Recorded data
-.-.-

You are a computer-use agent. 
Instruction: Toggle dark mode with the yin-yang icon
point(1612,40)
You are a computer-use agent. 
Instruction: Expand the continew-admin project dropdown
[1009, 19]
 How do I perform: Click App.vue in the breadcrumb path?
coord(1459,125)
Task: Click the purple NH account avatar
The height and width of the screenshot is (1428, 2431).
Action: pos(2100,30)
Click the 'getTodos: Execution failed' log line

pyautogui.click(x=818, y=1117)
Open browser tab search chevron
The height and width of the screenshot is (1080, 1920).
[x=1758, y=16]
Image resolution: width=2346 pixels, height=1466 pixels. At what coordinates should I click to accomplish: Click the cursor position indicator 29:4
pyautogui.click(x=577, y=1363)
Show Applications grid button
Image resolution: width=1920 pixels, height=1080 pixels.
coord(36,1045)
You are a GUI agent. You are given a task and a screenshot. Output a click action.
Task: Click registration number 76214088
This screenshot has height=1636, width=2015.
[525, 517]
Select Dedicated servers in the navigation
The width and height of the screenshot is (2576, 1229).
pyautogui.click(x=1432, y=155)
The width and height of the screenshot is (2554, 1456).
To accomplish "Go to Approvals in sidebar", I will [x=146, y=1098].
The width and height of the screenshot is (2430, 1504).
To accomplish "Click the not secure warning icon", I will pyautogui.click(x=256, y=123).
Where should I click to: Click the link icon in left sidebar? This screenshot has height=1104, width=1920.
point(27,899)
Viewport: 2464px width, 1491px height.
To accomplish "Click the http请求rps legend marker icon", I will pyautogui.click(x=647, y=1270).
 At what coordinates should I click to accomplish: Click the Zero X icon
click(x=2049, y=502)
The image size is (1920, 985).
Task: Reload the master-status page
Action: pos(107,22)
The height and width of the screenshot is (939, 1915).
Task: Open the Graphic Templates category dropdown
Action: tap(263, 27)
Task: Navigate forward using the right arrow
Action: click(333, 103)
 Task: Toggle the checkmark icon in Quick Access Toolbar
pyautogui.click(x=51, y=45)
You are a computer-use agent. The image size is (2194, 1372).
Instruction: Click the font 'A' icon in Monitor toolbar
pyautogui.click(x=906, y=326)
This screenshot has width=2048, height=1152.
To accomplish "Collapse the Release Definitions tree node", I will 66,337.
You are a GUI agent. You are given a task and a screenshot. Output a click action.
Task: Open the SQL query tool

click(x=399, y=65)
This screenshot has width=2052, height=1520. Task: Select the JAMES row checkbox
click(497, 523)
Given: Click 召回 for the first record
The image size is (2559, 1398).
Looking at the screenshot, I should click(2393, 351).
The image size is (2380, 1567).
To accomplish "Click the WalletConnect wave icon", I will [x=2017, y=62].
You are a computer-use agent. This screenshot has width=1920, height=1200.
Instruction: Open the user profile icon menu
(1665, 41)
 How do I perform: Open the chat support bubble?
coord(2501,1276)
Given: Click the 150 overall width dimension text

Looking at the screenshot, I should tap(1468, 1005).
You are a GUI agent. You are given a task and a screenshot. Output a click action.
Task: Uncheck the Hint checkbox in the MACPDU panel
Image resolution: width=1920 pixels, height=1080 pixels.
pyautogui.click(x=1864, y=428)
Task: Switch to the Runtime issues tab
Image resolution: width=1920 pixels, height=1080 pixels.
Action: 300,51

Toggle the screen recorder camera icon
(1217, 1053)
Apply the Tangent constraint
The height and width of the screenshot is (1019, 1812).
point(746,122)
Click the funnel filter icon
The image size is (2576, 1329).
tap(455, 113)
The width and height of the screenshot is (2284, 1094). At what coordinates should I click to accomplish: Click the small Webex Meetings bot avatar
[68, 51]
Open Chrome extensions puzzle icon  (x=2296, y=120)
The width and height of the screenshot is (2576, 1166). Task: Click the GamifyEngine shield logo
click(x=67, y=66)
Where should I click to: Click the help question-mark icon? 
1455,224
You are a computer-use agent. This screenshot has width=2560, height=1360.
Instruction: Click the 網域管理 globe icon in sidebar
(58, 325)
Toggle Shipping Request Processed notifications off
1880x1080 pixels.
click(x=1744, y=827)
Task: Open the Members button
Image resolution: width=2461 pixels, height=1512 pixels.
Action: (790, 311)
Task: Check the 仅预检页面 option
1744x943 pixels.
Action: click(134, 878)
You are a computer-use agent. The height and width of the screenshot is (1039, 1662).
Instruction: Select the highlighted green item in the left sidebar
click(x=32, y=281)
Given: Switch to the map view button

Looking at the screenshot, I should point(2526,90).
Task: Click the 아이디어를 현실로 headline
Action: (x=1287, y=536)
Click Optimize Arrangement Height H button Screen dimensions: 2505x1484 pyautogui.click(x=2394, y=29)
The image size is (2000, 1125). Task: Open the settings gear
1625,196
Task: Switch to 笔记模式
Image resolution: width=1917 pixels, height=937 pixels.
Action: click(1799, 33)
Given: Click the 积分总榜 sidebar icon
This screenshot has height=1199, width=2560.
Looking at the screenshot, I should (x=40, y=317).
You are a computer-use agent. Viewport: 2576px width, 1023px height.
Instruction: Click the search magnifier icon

-.-.-

◆ WHAT TO DO ◆
Leave out every line before the one containing "Instruction: Select the". Transcribe that line and all lines after it through the end of the data above, exactly.

◆ TASK SOLUTION ◆
Instruction: Select the highlighted green item in the left sidebar
click(x=32, y=281)
Given: Switch to the map view button

Looking at the screenshot, I should point(2526,90).
Task: Click the 아이디어를 현실로 headline
Action: (x=1287, y=536)
Click Optimize Arrangement Height H button Screen dimensions: 2505x1484 pyautogui.click(x=2394, y=29)
The image size is (2000, 1125). Task: Open the settings gear
1625,196
Task: Switch to 笔记模式
Image resolution: width=1917 pixels, height=937 pixels.
Action: click(1799, 33)
Given: Click the 积分总榜 sidebar icon
This screenshot has height=1199, width=2560.
Looking at the screenshot, I should (x=40, y=317).
You are a computer-use agent. Viewport: 2576px width, 1023px height.
Instruction: Click the search magnifier icon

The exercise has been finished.